Folie dans la famille
de William Saroyan

critiqué par MOPP, le 8 août 2005
( - 87 ans)


La note:  étoiles
Une envie de claquer des doigts...
Une envie de claquer des doigts, une envie de danser, de participer à la vie qui grouille autour de moi.

Cette envie provoquée par l'écriture de SAROYAN, le roi des textes courts, le roi de la prose souple, limpide, musicale, sans grands mots.

SAROYAN, le roi de la digression, écrit sans plan, sans projet, il se contente d'une anecdote pour entrer dans un monde parfois merveilleux : c'est le cas dans la courte nouvelle intitulée "Pique-nique". Au bord de la mer. Des enfants. Des parents. Un soleil dans les yeux. Un enfant s'attarde. S'éloigne du groupe. Marche. Laisse filer le sable fin entre ses doigts. La maman s'interroge. Le pourquoi de cette "fuite" ? Le papa ne trouve pas les mots. Pour expliquer le comportement du fils. Y a-t-il quelque chose à expliquer ?

Le sujets sont partout, il suffit d'être vivant.

L'auteur dira : "Je n'élabore pas une intrigue passionnelle. Je ne crée pas de personnages mémorables. Je n'ai pas un joli style." Cet Arménien écrit pour les gens ordinaires et c'est très bien, original (On ne peut pas demander à un Arménien d'être un Anglais)
Le roman des Saroyan 8 étoiles

Eric Neuhoff dans sa préface nous apprend que Saroyan fut longtemps un auteur-culte dont les livres n’étaient plus disponibles en français jusqu’à ce que Buchet Chastel les réédite.
Dix-huit récits courts souvent truculents qui pour la plupart nous dépeignent la famille Bashmanian, une famille d’Arméniens installés aux USA avec leur rites, leurs bizarreries, une attention constante portée aux enfants - qui m’ont fait penser à l'univers d'Isaac Bashevis Singer.
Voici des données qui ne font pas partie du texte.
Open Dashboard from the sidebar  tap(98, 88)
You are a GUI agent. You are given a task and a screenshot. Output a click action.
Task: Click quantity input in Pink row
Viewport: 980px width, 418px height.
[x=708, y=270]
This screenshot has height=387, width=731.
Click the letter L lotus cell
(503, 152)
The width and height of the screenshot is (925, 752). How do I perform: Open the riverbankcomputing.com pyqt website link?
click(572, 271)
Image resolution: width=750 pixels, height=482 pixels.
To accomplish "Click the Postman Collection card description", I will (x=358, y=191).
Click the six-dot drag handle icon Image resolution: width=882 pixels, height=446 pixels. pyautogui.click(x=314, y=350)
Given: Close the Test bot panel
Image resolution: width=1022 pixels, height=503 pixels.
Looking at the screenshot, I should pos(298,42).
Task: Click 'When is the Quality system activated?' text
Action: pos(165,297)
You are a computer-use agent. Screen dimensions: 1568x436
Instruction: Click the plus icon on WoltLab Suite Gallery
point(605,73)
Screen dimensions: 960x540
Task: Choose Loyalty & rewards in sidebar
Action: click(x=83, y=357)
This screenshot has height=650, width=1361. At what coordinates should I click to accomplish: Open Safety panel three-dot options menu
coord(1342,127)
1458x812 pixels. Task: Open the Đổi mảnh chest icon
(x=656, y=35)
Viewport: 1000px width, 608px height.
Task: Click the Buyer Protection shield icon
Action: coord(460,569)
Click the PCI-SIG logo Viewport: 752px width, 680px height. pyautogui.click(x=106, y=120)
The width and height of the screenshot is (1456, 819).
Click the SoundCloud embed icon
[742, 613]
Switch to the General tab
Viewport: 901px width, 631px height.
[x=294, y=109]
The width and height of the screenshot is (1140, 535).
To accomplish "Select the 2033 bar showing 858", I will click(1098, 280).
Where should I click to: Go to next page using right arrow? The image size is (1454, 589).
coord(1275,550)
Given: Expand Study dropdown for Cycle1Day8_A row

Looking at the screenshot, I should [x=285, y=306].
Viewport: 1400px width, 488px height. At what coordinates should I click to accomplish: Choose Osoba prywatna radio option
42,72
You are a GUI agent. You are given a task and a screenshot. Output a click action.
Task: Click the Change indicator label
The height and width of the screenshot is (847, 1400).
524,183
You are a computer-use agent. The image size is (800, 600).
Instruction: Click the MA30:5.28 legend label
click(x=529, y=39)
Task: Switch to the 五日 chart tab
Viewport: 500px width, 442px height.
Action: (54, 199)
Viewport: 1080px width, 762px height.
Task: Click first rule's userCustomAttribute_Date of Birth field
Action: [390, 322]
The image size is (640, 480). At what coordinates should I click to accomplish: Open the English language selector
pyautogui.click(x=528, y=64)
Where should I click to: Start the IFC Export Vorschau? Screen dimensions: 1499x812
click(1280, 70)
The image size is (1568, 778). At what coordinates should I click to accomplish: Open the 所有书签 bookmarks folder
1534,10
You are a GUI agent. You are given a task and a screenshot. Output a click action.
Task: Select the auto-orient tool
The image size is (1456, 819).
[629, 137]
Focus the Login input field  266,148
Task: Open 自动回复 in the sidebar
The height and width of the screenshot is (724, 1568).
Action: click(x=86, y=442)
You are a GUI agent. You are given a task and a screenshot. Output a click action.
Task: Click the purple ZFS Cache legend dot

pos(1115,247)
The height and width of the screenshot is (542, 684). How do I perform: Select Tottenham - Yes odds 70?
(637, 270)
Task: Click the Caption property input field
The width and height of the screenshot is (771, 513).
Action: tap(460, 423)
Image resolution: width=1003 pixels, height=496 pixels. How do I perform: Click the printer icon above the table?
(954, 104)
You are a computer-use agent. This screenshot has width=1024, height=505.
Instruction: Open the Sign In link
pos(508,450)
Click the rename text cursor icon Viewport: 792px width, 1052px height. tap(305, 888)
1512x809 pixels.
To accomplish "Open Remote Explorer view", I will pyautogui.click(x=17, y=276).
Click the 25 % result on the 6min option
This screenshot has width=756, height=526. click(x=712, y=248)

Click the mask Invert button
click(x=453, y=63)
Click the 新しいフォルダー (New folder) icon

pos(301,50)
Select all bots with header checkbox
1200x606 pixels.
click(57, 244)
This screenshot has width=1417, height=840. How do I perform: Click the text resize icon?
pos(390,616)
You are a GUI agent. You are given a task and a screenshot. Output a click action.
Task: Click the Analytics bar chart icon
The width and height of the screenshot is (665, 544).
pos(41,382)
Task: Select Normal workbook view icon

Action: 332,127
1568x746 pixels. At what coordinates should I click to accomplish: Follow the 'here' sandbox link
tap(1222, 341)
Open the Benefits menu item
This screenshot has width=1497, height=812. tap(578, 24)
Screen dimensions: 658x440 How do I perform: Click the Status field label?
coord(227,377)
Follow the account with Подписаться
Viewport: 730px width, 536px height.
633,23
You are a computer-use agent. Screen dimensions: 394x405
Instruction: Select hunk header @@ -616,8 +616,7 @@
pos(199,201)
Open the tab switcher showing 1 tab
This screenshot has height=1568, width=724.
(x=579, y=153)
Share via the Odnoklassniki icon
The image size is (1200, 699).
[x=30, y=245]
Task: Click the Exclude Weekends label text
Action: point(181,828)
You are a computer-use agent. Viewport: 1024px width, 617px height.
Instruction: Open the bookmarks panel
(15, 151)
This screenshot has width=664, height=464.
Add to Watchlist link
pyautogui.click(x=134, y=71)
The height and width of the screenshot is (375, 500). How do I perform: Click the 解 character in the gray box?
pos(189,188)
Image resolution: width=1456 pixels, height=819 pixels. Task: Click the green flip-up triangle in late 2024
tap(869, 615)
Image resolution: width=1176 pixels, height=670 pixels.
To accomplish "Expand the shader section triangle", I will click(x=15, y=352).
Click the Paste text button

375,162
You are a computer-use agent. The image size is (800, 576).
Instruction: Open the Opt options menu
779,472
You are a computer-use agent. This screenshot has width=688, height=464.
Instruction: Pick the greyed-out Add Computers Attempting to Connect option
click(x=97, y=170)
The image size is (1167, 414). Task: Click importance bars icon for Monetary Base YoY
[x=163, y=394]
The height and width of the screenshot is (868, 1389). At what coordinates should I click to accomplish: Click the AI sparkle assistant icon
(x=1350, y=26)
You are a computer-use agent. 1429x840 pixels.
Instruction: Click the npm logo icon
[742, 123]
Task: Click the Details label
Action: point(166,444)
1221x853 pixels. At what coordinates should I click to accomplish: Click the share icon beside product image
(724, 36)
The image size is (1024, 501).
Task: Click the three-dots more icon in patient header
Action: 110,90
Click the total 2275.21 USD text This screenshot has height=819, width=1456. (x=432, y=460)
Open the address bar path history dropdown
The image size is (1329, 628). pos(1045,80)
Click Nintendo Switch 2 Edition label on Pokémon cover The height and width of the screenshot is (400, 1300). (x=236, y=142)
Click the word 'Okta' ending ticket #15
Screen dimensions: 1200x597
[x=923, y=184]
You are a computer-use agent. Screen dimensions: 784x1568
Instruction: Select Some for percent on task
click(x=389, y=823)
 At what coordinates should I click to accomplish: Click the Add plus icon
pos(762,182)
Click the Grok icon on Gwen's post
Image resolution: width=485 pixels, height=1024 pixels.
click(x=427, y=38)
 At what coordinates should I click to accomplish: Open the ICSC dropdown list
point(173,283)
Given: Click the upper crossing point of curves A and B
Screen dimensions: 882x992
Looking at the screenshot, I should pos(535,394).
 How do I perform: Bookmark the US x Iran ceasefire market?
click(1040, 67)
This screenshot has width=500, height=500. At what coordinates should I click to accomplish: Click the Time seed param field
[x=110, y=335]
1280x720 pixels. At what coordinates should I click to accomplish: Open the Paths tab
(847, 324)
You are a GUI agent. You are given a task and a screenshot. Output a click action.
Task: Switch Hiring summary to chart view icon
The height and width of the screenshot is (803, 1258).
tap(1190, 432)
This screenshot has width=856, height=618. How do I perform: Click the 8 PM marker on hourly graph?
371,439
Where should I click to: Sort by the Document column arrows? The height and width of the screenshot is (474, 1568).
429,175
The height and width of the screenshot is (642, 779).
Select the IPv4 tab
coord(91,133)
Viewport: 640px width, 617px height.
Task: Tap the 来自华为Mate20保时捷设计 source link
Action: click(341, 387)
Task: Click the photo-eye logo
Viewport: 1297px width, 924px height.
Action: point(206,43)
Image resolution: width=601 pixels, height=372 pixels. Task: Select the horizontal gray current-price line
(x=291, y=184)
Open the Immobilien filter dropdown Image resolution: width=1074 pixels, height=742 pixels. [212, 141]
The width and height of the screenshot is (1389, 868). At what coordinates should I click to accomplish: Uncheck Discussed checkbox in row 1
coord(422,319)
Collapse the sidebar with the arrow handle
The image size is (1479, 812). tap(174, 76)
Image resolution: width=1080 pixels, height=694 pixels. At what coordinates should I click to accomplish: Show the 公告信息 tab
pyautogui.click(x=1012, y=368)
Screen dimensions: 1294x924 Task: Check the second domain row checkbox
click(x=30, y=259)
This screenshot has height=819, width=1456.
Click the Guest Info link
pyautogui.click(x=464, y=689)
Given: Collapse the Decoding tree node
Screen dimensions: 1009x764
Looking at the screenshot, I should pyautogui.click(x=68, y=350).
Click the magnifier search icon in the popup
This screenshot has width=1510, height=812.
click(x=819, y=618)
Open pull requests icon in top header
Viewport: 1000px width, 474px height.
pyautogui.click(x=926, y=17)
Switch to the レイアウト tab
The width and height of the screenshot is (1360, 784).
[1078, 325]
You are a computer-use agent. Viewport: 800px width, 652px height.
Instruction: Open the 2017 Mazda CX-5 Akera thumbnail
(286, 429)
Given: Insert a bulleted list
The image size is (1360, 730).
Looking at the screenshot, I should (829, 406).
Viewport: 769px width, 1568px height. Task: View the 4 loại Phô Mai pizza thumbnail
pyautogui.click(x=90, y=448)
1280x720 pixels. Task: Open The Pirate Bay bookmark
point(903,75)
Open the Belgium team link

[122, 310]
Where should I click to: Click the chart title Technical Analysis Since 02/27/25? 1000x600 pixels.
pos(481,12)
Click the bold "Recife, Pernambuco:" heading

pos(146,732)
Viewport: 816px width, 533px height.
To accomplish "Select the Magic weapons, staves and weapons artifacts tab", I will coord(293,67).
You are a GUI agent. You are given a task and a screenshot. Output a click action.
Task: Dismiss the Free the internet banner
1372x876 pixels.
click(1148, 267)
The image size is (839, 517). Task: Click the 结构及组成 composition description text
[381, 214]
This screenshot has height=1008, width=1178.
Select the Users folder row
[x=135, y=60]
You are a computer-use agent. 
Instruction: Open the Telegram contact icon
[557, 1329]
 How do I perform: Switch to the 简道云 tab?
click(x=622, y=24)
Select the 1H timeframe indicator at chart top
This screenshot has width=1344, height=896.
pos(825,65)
Ma nouvelle préférée fut « Sacré monde, dit le cycliste ». Un natif du village du narrateur aux Etats-Unis qui fait le tour du monde à vélo vient rendre une visite de courtoisie au narrateur qui vit à Paris le jour où sa femme le quitte à l’occasion de leur douzième anniversaire de mariage. Enervé, le narrateur ne peut recevoir comme il le devrait son hôte et s’attire les récriminations de ses filles qui assistent à ce mauvais accueil. Le narrateur ne veut pas annoncer la nouvelle à ses enfants et finit par les sortir en ville où au drugstore ils rencontrent l’homme pour lequel sa femme est censée l’avoir quitté...
Dans « Comment choisir une épouse », un vieil homme prodigue ses conseils à un homme sur le point de se marier, parmi lesquels celui-ci : « Choisis une fille parmi l’une ou l’autre des multiples familles du monde, ainsi, si elle se révèle être une étrangère, comme elle risque fort de l’être, au moins sera-t-il normal qu’elle soit une étrangère, et tu n’en seras jamais très étonné, ni ne te montreras incrédule, ou trop avide de faire d’elle autre chose qu’une étrangère. Va voir du côté des Norvégiennes »
Ou encore : « Si tu découvres que ce dont tu veux parler en présence de ton épouse n’est pas du tout ce dont tu parles, alors tu sais que la maladie t’a frappé. »
« Gaston » raconte sur le mode du dialogue entre un père et sa fillette venue en visite chez lui l’histoire d’un insecte qui vit dans le noyau d’une pêche. Le père, quand sa fille est partie, se retrouve comme la bête dans son assiette, exilé de son habitation, affreux, idiot, répugnant et ne servant à rien. C’est la nouvelle la plus directe et aussi la plus touchante du recueil.
Merci à Mopp pour cette suggestion de lecture.